They brought out the worst in each other
(AP Images)

The ink spilled on Russell Westbrook during this Thunder-Rockets series obscured how far apart these two teams were. Despite it being the rare early-playoffs matchup between MVP front-runners, this series brought out the worst in each team. I’m not sorry it’s over. There were 34 free throw attempts in Game 5’s fourth quarter alone. In the end, the Thunder played like they were blasting for minerals in a dark cave and only one guy brought a headlamp, while the Rockets ended the series relapsing into their dark-arts habit.

We want to believe that playoff basketball is where the best of the sport is played, but the truth is dudes are out here trying to win no matter what. They lose faith in team concepts, record solo albums, take ill-advised shots or don’t shoot enough, look for cheap fouls, complain when they don’t get them, and try to drive the opposition nuts. James Harden’s bum ankle was like a time machine back to the days when his game seemed like an act of corruption.

Diminished athletically, Harden seemingly looked for contact on every jumper and snapped his head on every drive. He was Moreyball on bad drugs. The Rockets shot 39 free throws in Game 5 and took 37 3s, missing 31 of them. Their offense seemed to consist entirely of Harden, Eric Gordon, or Lou Williams running off of a possibly moving high screen from Nene, giving the shooters just enough space to jump into a Thunder defender while taking a 3. I honestly can’t believe they won.

Wait, yes I can. The worst version of Houston was still capable of winning, albeit maddeningly. When the Rockets’ best player struggled, they got stops from Clint Capela and buckets from Williams. OKC had one answer: Russ. The annoying thing is that the Thunder weren’t able to imagine anything else. They tried to match the Houston pace with a Thunder engine. And when it came down to a matter of possessions, they had only one plan. Want to see Billy Donovan’s fourth-quarter playbook?

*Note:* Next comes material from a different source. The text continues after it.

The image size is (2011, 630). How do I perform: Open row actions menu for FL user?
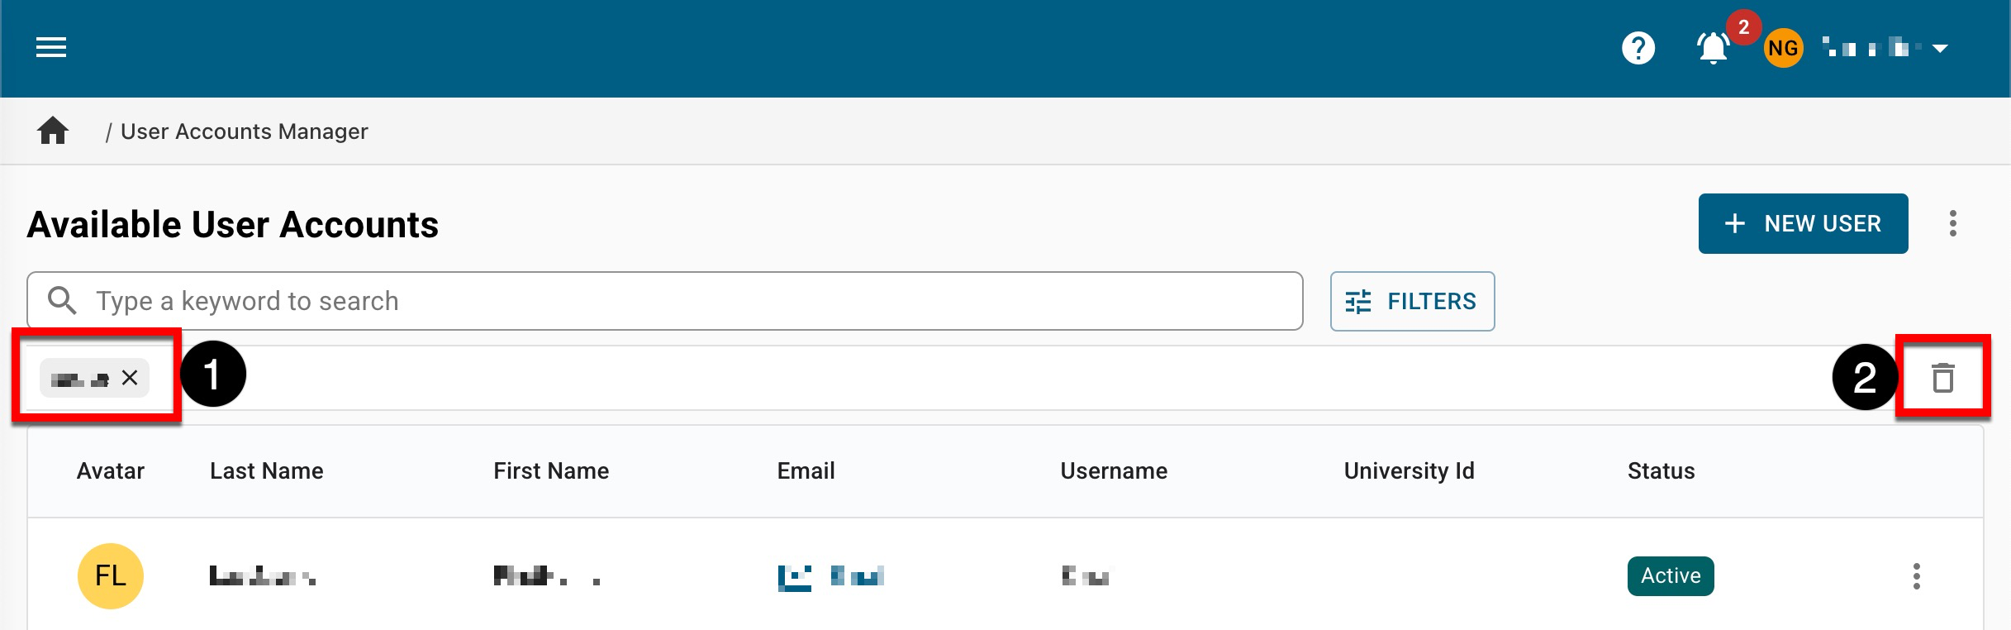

In every loss, it was the same story: On the court, Westbrook powers the Thunder; they go down when he’s off; he sinks them in the fourth by trying to do everything all of the time. He went 2-for-11 in the final quarter on Tuesday — donuts for five from behind the arc. Westbrook is my favorite basketball player, but Harden taught him how to win a game when things aren’t going your way. Westbrook could have kept the Thunder in the game at the end by driving and dishing, especially to Jerami Grant, who had an open baseline runway to the hoop. Instead, Russ had to die on his sword, and he had an audience of four teammates bearing witness.

The Rockets won’t have to spend any more time reading about agony and ecstasy of the guy whose team’s ass they were kicking. Houston wound up its series with Oklahoma City on Tuesday, winning 105–99 and dispatching the Thunder in five games, but it felt like the Rockets were bystanders in their own victory. That wasn’t a win for the Houston Rockets on Tuesday so much as it was a loss for the Thunder. This might sound uncharitable, but it’s hard to feel that generous toward Houston when it plays the way it did in Game 5.